- What is needed
Nothing but a number should be given: how many lines of the records include "Gemstone"?

- Information provided
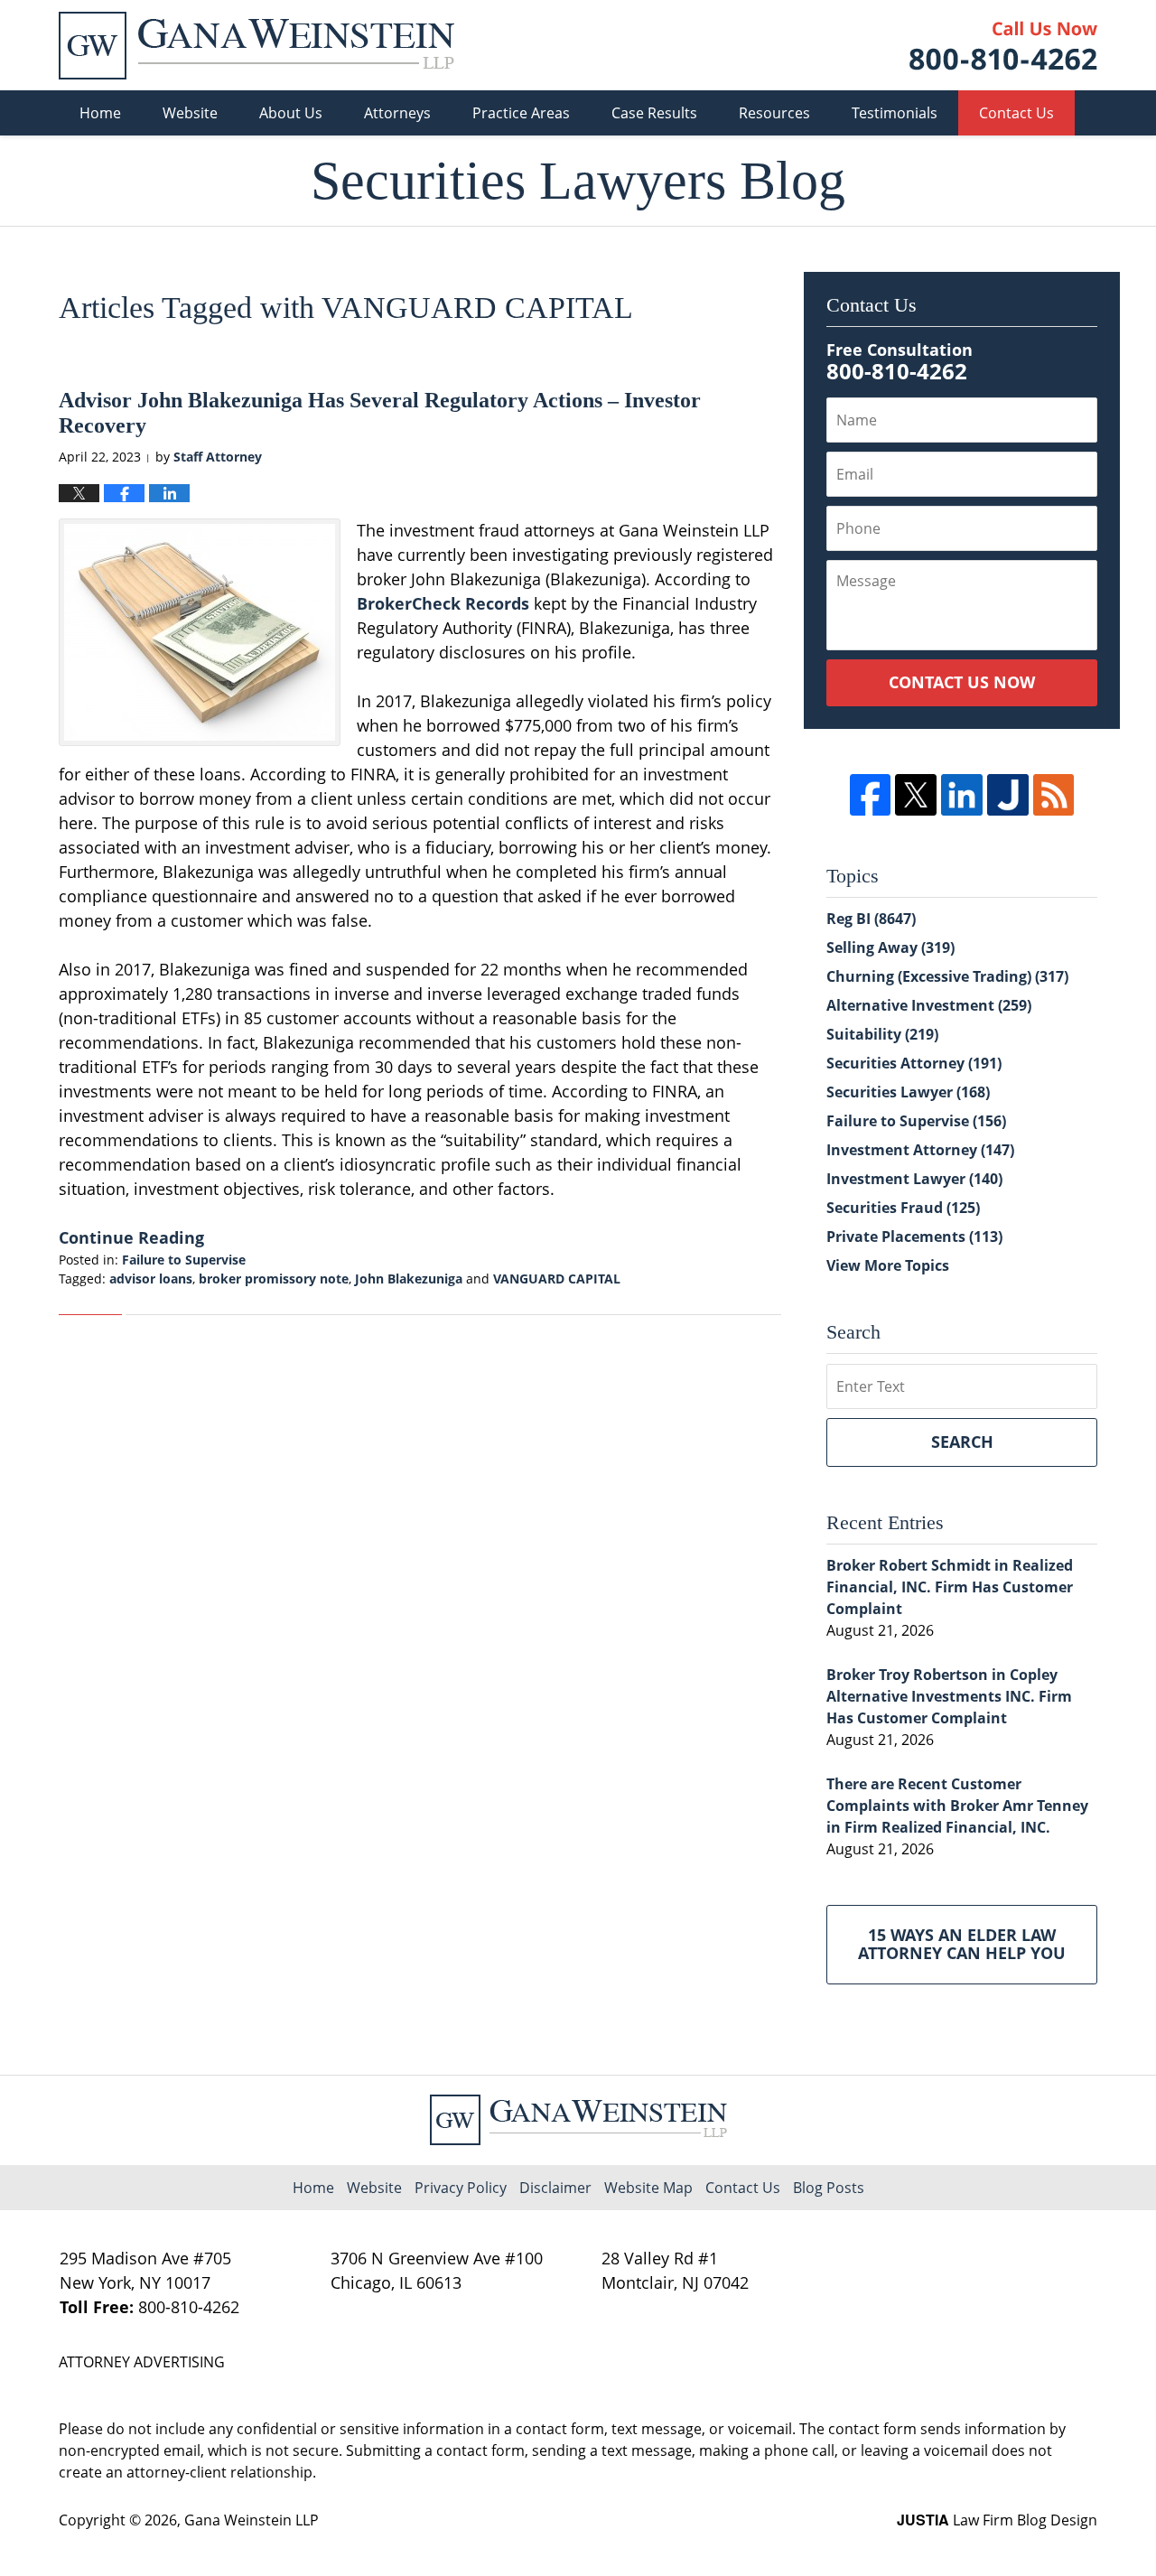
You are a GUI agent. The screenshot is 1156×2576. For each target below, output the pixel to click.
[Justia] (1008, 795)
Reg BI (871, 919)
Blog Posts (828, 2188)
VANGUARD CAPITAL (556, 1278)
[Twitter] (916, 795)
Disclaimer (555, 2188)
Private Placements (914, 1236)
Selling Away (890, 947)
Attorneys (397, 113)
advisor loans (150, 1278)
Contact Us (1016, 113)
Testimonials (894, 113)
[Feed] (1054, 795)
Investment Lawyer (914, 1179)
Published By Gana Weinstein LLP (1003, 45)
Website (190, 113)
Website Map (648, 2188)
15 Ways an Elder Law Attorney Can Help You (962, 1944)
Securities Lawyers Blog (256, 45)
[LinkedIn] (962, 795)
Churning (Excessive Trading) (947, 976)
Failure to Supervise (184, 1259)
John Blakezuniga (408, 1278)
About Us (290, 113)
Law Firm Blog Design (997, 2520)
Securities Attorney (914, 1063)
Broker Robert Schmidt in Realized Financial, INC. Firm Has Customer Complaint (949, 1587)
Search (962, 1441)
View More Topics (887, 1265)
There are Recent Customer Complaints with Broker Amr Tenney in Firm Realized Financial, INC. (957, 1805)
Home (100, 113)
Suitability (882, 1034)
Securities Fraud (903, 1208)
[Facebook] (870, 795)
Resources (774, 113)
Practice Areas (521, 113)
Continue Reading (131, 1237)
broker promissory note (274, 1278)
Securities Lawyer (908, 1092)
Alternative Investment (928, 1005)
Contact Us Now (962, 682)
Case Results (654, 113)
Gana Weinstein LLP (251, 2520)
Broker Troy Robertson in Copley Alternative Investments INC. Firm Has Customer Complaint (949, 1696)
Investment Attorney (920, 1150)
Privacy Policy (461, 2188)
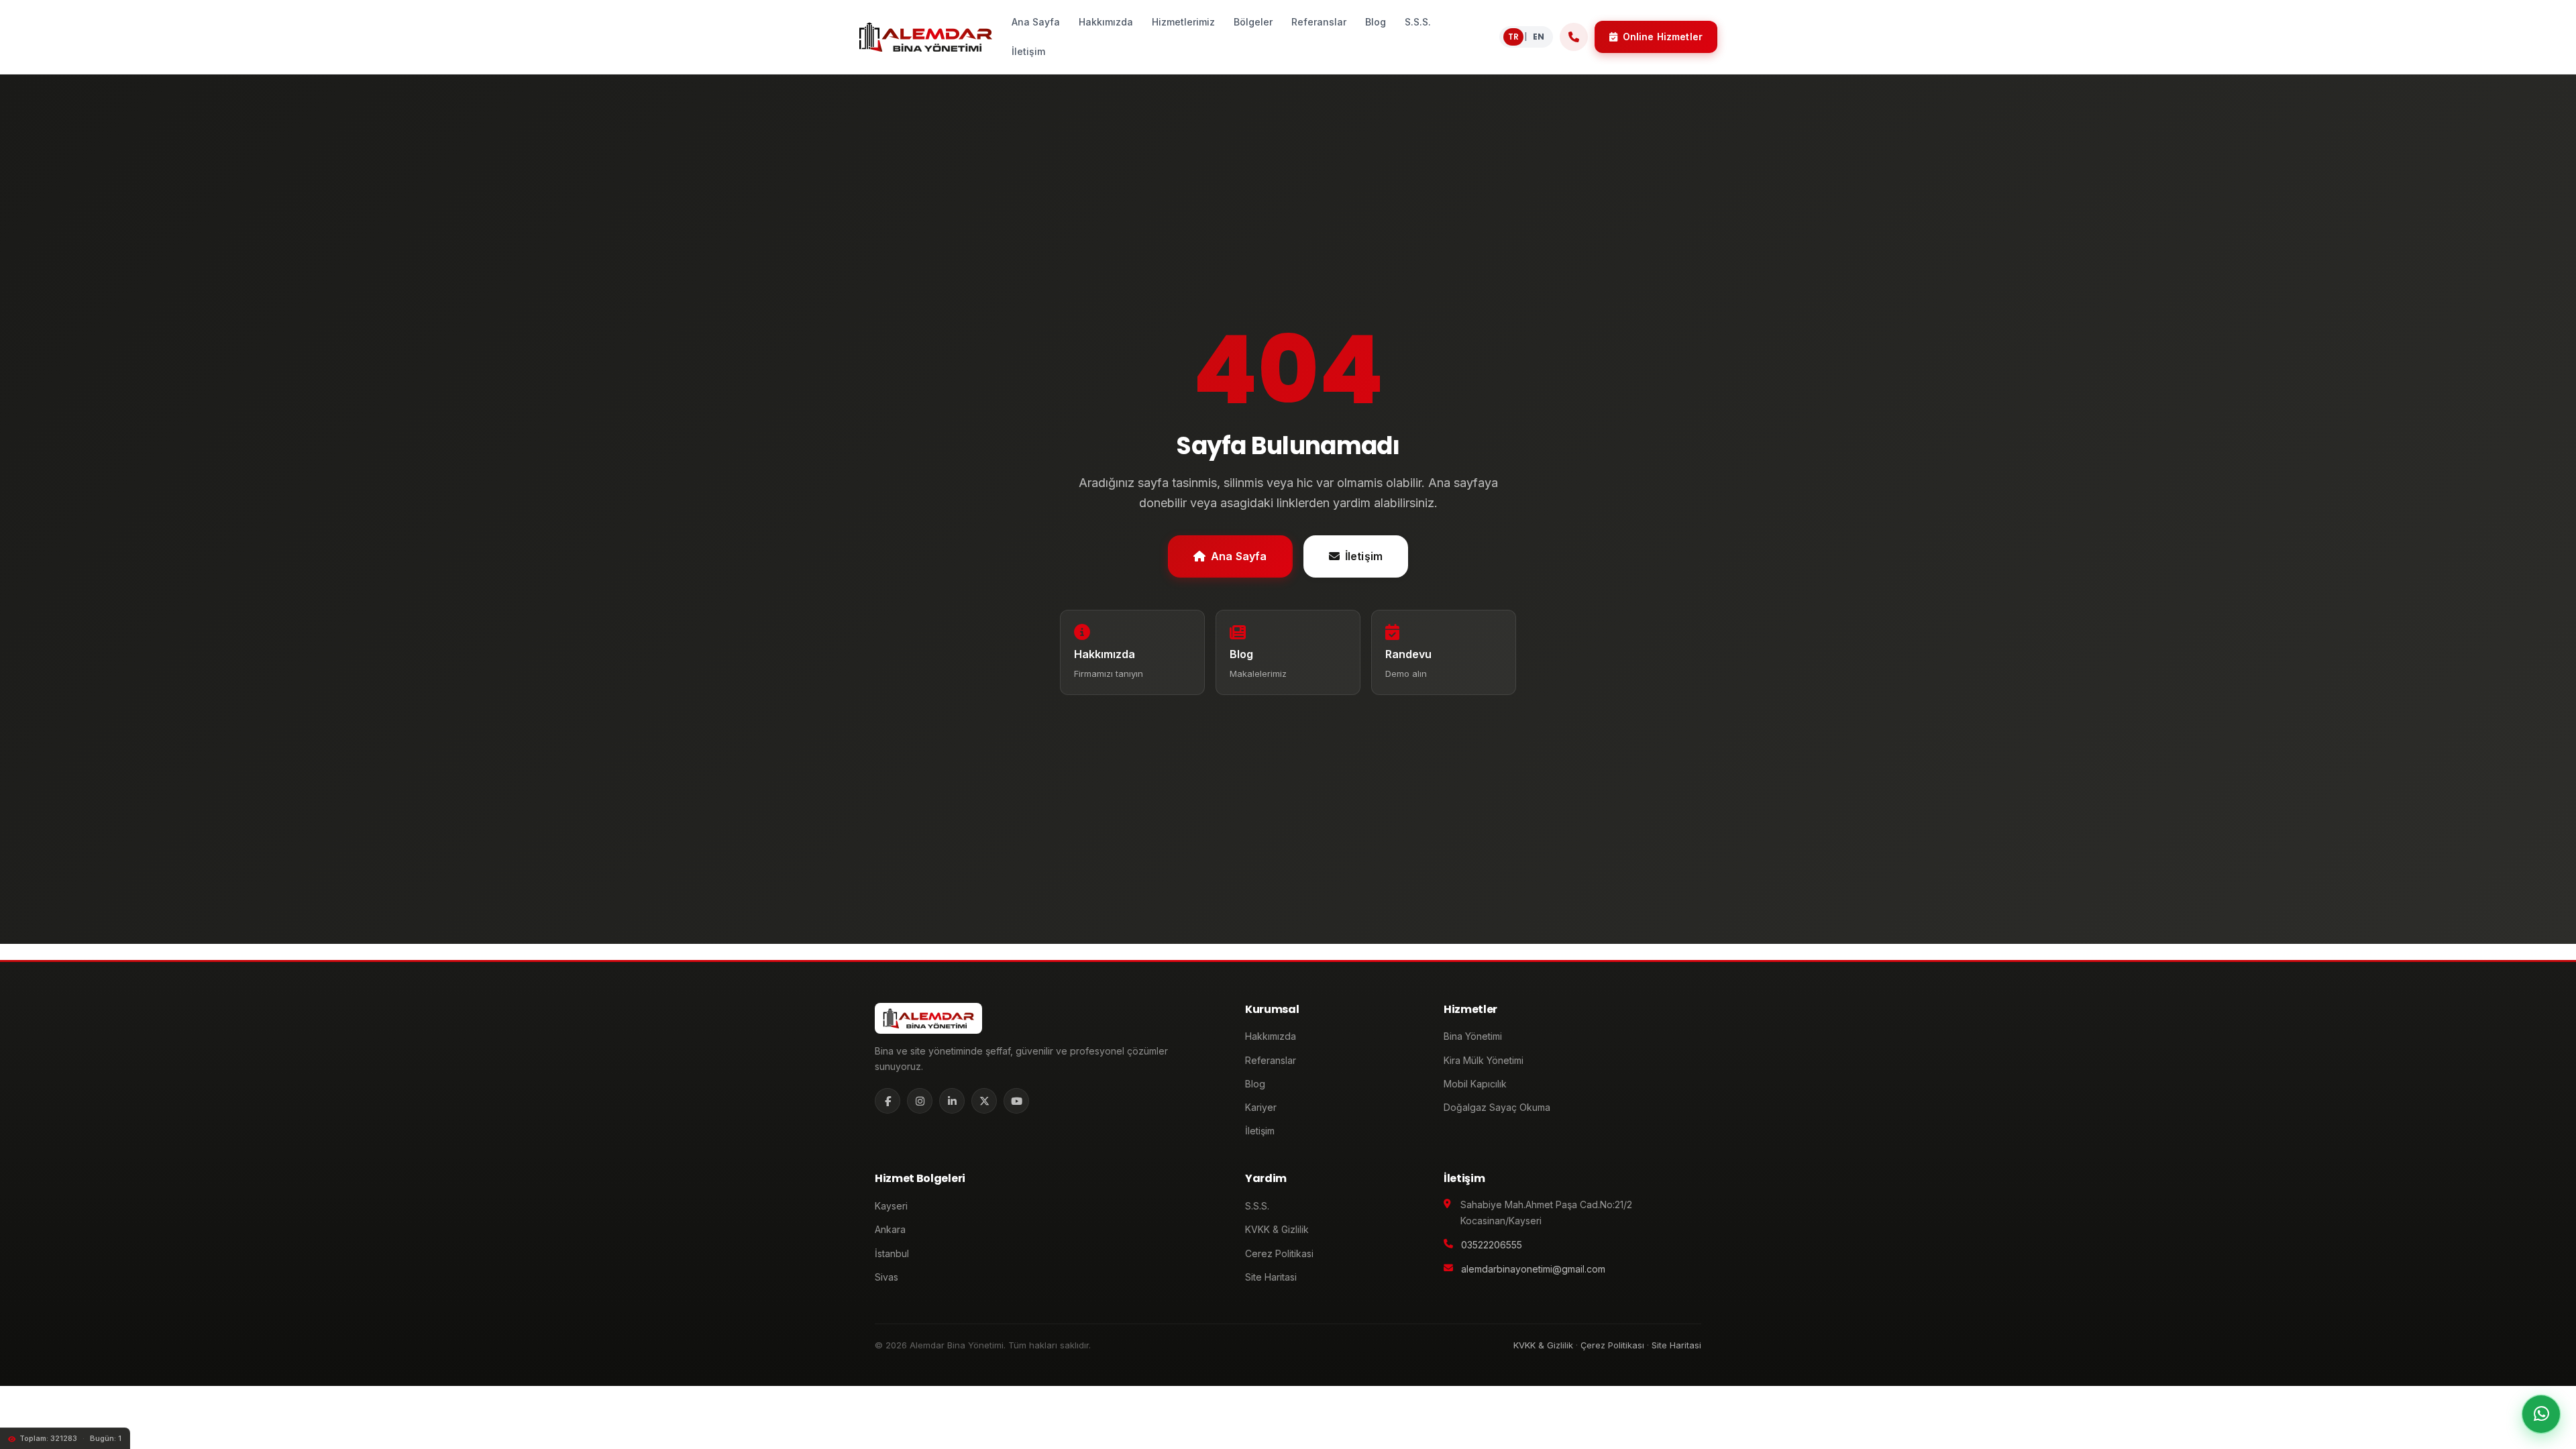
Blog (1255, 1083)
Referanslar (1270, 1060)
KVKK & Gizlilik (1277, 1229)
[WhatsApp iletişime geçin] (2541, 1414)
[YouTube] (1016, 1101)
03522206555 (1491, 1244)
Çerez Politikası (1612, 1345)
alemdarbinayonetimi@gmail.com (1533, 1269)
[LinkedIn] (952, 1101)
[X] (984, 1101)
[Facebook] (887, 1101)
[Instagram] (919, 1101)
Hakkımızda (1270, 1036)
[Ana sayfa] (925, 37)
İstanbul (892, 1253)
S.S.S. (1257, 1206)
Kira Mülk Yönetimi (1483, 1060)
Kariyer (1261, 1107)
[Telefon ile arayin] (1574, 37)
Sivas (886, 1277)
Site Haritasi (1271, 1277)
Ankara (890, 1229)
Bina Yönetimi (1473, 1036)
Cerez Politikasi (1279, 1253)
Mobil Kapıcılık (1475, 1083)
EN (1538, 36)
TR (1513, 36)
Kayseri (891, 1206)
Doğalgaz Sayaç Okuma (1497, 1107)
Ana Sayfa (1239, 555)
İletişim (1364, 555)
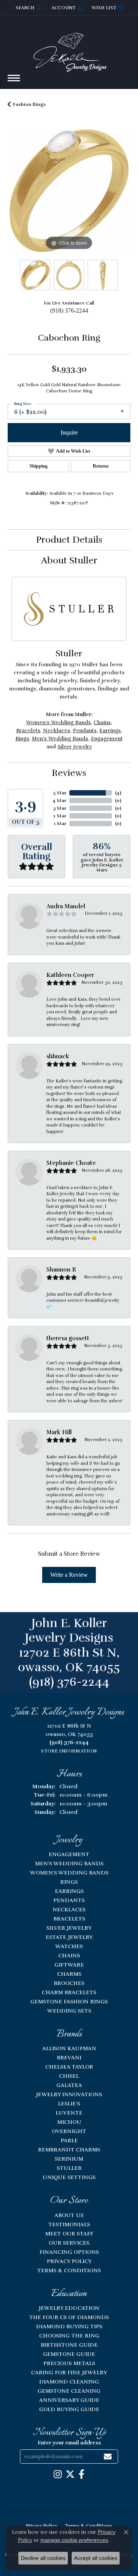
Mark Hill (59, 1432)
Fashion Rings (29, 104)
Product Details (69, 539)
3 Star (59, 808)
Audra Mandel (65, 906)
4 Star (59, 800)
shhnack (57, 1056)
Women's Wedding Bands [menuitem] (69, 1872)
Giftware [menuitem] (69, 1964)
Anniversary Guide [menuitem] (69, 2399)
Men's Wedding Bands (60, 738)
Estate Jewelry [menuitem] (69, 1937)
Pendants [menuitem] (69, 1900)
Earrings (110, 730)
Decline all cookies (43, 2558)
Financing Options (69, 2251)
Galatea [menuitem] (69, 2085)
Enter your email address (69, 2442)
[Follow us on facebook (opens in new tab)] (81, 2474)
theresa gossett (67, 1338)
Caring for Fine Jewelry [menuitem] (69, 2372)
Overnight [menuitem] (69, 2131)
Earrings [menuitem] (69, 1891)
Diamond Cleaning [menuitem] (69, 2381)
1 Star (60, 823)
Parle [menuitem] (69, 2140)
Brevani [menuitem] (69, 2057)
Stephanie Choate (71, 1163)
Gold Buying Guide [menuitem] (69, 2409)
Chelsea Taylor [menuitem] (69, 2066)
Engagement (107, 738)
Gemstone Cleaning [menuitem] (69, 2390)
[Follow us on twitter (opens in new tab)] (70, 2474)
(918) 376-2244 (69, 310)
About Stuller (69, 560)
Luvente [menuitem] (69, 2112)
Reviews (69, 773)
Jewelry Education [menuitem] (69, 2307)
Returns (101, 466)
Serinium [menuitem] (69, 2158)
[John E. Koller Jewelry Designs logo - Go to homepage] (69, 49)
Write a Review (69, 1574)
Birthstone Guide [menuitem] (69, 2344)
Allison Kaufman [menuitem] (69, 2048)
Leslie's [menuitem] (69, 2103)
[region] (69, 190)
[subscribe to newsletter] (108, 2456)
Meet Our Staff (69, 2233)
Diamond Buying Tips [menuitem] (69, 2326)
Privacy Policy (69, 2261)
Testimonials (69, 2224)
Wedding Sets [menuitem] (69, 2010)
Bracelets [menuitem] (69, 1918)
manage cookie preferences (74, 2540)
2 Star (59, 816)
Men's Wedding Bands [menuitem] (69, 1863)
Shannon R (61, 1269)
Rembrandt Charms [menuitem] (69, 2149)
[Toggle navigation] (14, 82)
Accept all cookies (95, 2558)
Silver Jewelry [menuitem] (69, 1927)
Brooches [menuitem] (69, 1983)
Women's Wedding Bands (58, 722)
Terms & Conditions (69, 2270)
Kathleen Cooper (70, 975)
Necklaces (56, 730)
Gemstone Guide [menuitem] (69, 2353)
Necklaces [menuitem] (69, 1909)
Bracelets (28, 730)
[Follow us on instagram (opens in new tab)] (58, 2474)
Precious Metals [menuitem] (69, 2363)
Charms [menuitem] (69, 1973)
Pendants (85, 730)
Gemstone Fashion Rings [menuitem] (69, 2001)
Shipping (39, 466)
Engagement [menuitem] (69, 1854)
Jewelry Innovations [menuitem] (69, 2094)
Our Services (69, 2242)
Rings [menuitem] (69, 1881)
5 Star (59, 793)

- Your response
3